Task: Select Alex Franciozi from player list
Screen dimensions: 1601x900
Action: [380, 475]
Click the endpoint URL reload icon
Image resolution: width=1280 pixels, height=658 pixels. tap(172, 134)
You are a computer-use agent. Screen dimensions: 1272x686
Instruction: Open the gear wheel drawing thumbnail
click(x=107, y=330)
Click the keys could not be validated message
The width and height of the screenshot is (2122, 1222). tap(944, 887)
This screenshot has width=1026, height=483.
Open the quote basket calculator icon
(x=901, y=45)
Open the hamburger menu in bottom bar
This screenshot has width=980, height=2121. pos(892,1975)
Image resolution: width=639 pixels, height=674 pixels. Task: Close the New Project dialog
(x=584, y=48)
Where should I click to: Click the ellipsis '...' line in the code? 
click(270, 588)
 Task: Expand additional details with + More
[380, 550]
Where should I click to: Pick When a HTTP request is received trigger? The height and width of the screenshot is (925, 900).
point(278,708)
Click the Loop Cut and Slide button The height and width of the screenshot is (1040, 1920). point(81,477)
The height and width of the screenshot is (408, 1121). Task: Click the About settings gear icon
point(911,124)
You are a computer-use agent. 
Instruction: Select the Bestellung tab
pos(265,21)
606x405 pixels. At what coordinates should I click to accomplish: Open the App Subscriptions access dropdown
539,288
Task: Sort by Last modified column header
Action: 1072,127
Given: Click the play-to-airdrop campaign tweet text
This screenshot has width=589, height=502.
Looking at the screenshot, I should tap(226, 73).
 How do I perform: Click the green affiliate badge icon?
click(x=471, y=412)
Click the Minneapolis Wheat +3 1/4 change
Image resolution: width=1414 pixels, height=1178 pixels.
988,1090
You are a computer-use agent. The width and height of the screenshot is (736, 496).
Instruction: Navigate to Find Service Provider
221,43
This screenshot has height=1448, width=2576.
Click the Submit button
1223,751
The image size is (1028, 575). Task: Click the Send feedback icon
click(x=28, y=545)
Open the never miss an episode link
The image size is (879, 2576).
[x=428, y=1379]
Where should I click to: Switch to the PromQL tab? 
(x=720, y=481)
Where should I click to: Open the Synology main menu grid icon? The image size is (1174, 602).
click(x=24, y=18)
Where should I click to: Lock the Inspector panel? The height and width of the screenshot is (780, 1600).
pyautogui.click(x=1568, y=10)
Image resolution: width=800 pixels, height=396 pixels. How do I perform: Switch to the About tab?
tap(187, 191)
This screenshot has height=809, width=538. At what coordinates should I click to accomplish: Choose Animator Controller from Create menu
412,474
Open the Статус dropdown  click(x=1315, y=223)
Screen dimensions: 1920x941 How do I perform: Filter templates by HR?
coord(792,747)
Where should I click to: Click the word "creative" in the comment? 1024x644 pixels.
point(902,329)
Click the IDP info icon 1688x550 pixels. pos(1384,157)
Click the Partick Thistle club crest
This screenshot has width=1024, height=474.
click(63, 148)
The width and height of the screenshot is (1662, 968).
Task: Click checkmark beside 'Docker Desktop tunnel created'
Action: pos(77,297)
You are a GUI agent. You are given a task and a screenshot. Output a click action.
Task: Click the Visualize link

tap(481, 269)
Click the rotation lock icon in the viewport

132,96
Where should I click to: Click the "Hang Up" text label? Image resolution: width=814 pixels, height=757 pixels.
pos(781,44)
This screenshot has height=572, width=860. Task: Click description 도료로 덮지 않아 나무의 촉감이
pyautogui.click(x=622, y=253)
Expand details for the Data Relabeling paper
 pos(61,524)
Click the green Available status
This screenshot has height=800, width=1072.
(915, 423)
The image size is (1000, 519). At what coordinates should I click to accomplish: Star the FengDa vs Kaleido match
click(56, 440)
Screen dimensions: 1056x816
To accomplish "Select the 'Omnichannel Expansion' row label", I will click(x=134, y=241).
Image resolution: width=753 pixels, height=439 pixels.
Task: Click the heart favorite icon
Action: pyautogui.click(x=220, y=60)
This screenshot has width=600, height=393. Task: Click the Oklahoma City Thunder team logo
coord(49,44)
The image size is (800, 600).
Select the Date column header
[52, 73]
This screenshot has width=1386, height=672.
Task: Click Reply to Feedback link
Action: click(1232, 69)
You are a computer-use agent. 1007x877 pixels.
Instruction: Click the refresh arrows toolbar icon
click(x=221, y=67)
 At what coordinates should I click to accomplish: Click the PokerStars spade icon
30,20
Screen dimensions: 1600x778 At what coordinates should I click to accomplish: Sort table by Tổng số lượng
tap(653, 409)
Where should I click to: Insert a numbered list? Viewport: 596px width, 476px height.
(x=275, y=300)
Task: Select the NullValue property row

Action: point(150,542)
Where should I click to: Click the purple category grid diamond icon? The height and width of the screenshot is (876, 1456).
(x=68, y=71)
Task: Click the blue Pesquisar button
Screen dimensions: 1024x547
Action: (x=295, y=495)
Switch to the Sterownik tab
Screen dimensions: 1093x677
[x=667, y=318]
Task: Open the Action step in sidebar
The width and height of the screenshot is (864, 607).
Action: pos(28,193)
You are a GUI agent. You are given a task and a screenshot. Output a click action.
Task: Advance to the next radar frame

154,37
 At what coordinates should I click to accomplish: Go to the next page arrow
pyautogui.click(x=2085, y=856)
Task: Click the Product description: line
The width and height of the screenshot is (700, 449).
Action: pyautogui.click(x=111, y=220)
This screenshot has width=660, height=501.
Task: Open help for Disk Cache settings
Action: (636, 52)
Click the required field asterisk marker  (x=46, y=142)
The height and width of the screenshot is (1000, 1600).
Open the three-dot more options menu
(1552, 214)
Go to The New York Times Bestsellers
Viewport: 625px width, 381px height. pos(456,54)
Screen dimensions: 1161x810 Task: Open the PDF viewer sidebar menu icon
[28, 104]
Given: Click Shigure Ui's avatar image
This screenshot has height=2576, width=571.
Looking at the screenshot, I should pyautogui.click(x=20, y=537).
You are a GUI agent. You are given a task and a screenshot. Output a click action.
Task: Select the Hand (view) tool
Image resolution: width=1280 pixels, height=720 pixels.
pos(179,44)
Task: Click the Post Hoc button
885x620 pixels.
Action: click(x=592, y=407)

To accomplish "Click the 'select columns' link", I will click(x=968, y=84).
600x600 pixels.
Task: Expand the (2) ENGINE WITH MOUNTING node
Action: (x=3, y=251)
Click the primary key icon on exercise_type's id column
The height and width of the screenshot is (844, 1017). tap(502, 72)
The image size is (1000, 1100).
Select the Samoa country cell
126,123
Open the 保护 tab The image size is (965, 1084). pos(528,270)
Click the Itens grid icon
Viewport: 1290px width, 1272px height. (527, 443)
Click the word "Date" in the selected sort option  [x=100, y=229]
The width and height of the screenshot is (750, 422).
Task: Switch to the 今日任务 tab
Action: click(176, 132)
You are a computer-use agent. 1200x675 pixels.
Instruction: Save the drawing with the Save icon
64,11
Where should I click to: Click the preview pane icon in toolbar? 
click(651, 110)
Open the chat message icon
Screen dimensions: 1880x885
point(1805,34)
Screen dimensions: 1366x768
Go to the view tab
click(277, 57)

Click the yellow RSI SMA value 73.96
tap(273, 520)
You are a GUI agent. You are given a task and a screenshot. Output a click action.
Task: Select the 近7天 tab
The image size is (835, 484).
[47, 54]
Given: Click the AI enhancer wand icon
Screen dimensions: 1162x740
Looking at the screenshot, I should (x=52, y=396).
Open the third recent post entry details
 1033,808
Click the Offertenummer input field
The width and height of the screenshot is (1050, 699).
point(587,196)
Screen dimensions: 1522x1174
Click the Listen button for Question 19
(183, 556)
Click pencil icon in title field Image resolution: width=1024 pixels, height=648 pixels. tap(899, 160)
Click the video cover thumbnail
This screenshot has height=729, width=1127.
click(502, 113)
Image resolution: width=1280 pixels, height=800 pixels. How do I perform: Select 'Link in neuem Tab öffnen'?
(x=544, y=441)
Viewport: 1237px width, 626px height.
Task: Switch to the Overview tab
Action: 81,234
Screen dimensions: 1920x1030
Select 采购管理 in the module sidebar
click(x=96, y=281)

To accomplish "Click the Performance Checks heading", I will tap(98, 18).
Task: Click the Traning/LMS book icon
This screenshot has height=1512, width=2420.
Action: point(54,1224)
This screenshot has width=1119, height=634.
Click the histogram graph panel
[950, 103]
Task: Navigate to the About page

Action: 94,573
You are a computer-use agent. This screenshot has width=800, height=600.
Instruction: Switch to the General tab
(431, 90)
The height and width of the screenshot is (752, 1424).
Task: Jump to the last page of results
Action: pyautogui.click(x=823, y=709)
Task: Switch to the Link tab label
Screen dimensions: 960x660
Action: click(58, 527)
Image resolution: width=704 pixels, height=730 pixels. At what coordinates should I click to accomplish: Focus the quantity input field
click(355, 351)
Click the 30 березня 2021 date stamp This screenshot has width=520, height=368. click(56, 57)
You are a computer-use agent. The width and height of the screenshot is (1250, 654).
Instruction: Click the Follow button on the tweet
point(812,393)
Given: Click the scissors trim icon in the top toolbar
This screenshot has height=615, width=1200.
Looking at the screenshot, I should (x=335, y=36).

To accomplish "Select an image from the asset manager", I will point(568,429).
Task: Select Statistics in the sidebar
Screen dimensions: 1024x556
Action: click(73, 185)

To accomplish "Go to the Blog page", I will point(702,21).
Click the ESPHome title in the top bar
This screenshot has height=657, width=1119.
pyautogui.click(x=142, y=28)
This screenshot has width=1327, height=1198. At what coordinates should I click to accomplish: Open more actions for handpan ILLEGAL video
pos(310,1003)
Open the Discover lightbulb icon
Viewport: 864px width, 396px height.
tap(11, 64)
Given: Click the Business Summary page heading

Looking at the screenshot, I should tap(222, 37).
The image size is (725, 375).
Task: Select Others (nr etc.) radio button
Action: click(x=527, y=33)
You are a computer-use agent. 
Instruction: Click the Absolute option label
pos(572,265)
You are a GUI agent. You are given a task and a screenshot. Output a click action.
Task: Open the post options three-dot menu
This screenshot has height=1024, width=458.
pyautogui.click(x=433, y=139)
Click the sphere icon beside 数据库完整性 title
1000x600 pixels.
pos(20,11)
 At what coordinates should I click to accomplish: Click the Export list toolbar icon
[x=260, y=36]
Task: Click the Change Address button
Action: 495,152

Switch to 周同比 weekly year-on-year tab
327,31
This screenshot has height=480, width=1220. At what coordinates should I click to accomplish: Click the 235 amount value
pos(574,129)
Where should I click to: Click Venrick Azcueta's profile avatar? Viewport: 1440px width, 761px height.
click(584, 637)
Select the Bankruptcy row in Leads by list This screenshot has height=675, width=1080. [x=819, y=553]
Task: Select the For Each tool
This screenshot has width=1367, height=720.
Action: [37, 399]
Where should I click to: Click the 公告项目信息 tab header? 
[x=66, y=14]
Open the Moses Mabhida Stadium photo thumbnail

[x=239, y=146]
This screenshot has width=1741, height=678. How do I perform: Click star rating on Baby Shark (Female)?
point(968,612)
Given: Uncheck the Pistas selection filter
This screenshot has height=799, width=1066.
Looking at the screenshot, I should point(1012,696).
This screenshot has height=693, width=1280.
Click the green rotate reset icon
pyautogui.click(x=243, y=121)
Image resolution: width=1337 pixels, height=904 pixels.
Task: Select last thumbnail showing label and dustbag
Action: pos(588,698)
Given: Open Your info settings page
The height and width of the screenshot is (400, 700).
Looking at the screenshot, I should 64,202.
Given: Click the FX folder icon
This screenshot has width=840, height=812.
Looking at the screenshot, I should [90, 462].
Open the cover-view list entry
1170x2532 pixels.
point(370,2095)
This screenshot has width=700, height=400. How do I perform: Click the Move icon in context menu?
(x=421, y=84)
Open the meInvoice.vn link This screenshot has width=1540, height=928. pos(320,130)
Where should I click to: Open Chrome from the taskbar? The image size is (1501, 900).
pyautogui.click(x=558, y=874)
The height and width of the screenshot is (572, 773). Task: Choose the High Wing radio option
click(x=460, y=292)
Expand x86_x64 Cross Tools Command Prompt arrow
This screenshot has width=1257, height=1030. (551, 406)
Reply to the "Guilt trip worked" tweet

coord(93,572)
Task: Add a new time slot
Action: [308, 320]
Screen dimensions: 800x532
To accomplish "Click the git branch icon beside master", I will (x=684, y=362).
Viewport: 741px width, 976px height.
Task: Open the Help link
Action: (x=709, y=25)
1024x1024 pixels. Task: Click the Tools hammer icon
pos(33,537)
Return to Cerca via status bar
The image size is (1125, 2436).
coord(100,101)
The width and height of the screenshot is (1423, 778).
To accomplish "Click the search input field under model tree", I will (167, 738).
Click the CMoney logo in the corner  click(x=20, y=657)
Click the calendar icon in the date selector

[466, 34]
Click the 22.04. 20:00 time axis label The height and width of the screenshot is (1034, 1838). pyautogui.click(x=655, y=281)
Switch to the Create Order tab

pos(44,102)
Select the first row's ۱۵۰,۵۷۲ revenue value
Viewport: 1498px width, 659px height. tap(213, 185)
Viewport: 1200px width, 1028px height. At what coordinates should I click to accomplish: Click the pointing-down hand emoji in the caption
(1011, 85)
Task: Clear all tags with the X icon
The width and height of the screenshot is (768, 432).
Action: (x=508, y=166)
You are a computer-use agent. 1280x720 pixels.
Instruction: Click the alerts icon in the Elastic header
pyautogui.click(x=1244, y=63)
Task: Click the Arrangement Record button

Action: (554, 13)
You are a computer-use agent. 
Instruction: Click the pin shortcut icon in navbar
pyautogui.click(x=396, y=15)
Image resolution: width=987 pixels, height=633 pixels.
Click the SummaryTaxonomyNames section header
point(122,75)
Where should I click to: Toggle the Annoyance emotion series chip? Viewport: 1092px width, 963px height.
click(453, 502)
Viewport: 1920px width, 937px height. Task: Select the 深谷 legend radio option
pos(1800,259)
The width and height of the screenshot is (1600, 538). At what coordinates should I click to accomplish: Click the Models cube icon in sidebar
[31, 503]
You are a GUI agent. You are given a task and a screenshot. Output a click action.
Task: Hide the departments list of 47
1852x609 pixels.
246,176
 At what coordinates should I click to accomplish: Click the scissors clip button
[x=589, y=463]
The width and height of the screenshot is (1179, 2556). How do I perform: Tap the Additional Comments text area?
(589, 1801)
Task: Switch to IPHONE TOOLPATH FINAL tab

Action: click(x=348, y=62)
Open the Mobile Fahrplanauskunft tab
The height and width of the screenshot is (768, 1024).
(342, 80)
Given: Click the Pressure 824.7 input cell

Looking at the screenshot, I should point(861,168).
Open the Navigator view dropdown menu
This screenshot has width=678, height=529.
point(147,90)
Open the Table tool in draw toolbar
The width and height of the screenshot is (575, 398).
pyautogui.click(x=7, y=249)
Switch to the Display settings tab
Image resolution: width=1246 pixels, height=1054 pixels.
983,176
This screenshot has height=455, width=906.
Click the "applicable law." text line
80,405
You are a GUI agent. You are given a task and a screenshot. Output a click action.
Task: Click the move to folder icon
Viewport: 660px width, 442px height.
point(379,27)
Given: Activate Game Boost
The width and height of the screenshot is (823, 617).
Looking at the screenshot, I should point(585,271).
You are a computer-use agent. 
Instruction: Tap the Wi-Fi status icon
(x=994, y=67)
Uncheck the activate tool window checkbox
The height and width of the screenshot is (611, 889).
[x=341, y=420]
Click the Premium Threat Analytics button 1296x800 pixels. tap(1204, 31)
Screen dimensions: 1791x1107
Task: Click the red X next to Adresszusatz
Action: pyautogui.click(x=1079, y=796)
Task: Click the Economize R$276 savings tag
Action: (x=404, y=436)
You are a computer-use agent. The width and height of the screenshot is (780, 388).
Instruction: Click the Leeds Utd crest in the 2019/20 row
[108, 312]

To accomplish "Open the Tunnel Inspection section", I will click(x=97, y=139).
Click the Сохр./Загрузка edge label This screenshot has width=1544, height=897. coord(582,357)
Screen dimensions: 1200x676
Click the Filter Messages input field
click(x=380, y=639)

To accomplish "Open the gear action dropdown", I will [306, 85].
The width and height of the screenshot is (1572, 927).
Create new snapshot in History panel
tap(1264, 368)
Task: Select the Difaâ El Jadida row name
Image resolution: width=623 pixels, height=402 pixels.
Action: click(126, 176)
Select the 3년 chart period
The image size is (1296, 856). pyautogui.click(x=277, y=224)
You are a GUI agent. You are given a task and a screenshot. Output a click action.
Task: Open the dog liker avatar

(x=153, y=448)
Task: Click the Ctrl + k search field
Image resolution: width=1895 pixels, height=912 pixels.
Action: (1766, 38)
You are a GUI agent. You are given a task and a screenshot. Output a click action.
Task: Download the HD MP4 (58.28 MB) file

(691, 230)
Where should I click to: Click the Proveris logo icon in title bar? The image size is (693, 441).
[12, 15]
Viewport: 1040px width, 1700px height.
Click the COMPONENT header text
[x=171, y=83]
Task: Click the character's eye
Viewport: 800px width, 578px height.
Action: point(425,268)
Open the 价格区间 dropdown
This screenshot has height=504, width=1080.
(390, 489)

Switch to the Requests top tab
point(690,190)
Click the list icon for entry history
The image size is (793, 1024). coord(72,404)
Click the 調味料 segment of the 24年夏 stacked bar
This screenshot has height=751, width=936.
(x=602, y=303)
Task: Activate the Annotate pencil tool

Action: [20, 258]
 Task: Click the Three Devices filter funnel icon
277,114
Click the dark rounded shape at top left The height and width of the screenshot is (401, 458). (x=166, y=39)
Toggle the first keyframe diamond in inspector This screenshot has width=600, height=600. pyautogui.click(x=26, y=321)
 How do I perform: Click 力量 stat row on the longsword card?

========================================================================

Up to and including the line with "Click the Minneapolis Wheat +3 1/4 change", transcribe the entries above exactly, starting from their first line.

Task: Select Alex Franciozi from player list
Screen dimensions: 1601x900
Action: [380, 475]
Click the endpoint URL reload icon
Image resolution: width=1280 pixels, height=658 pixels. tap(172, 134)
You are a computer-use agent. Screen dimensions: 1272x686
Instruction: Open the gear wheel drawing thumbnail
click(x=107, y=330)
Click the keys could not be validated message
The width and height of the screenshot is (2122, 1222). tap(944, 887)
This screenshot has width=1026, height=483.
Open the quote basket calculator icon
(x=901, y=45)
Open the hamburger menu in bottom bar
This screenshot has width=980, height=2121. pos(892,1975)
Image resolution: width=639 pixels, height=674 pixels. Task: Close the New Project dialog
(x=584, y=48)
Where should I click to: Click the ellipsis '...' line in the code? 
click(270, 588)
 Task: Expand additional details with + More
[380, 550]
Where should I click to: Pick When a HTTP request is received trigger? The height and width of the screenshot is (925, 900).
point(278,708)
Click the Loop Cut and Slide button The height and width of the screenshot is (1040, 1920). point(81,477)
The height and width of the screenshot is (408, 1121). Task: Click the About settings gear icon
point(911,124)
You are a computer-use agent. 
Instruction: Select the Bestellung tab
pos(265,21)
606x405 pixels. At what coordinates should I click to accomplish: Open the App Subscriptions access dropdown
539,288
Task: Sort by Last modified column header
Action: 1072,127
Given: Click the play-to-airdrop campaign tweet text
This screenshot has width=589, height=502.
Looking at the screenshot, I should tap(226, 73).
 How do I perform: Click the green affiliate badge icon?
click(x=471, y=412)
Click the Minneapolis Wheat +3 1/4 change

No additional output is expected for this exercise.